Event summary combining transcript, slides, and related documents.

Logotype for Amcor Plc

Q3 2026 earnings summary

7 May, 2026

Executive summary

  • Achieved first anniversary of the Amcor-Berry merger, with smooth integration and robust synergy delivery, creating a unified organization and positioning as a global leader in consumer packaging.

  • Net sales for Q3 2026 reached $5.9 billion, up 77% year-over-year, primarily due to the Berry acquisition, with net income up 42% to $278 million despite share dilution.

  • Six non-core business divestitures totaling $500 million in value were completed or announced as part of portfolio optimization.

  • Q3 results were resilient and in line with expectations, with synergy capture at the upper end of expectations.

  • No material operational or financial impact from the Middle East conflict expected in Q4, but ongoing geopolitical and inflationary pressures introduce uncertainty.

Financial highlights

  • Q3 adjusted EPS rose 6% year-over-year to $0.96; nine-month adjusted EPS up 11% to $2.79; Q3 GAAP net income was $278 million.

  • Quarterly revenue reached $5.9 billion, adjusted EBITDA $892 million (up 87%), and adjusted EBIT $687 million (up 79%), all significantly higher year-over-year.

  • Free cash outflow for Q3 was $39 million after $78 million in restructuring/integration costs; adjusted free cash flow for nine months was $169 million.

  • Quarterly dividend declared at $0.65 per share, up 2% year-over-year.

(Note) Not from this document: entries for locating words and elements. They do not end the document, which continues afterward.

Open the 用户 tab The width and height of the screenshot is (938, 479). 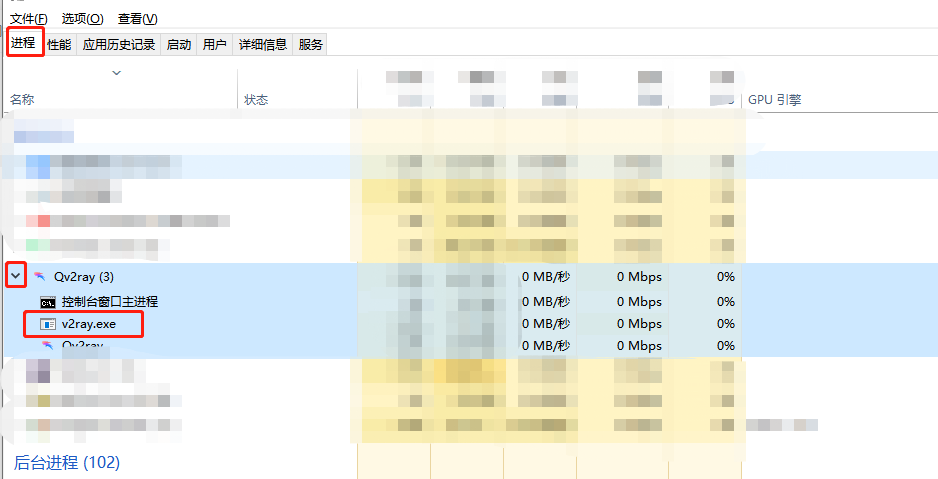[214, 45]
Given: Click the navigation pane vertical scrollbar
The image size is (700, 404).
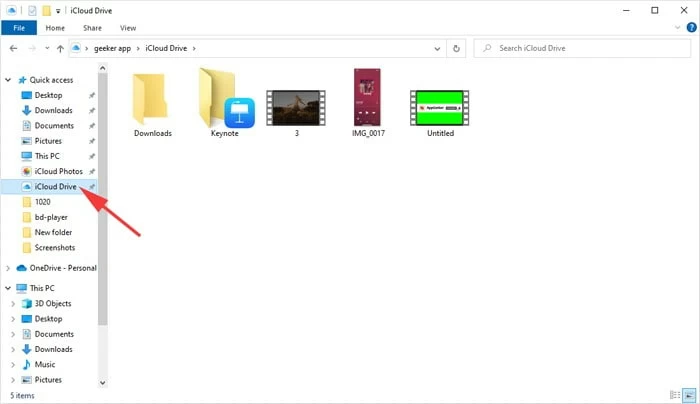Looking at the screenshot, I should click(x=101, y=200).
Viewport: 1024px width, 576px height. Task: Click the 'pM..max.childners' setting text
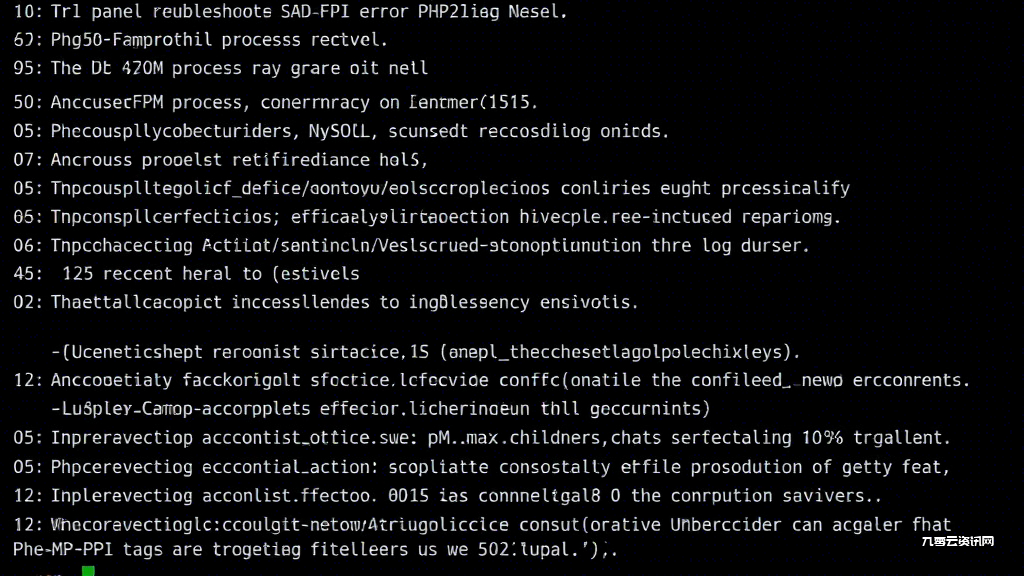(514, 438)
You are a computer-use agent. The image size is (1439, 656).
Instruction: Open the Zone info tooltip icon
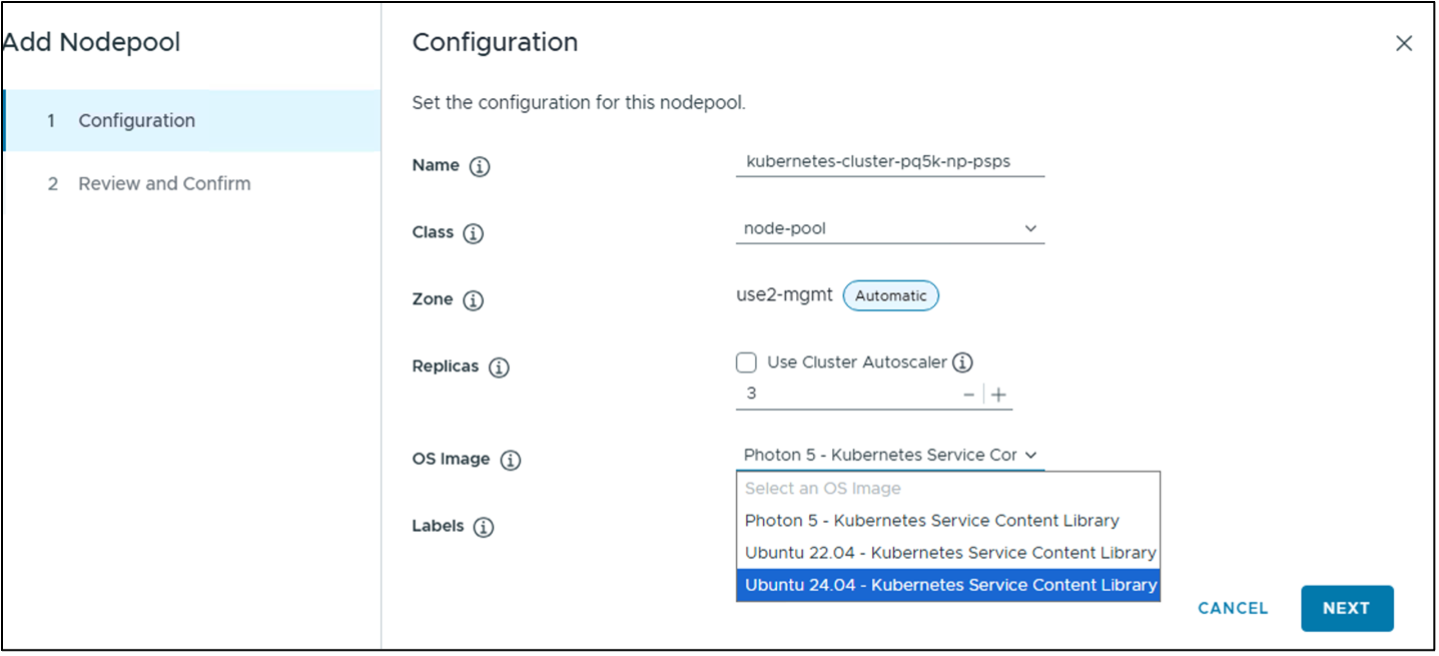point(474,301)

  • Net debt as of March 31, 2026 was $14,266 million, with leverage at 3.8x LTM EBITDA.

Outlook and guidance

  • Fiscal 2026 adjusted EPS guidance is $3.98–$4.03, representing ~12% growth; Q4 EPS growth projected at over 20% year-over-year.

  • Fiscal 2026 free cash flow guidance revised to $1.5–$1.6 billion due to higher inventory, down from $1.8–$1.9 billion.

  • Year-end leverage expected at 3.4x–3.5x, with a clear path to 2.5x–3x as supply chains normalize and divestitures close.

  • Guidance includes $270 million in pre-tax synergy benefits from the Berry acquisition.

  • Board approved change of financial year-end to December 31, effective after a transition period ending December 2026.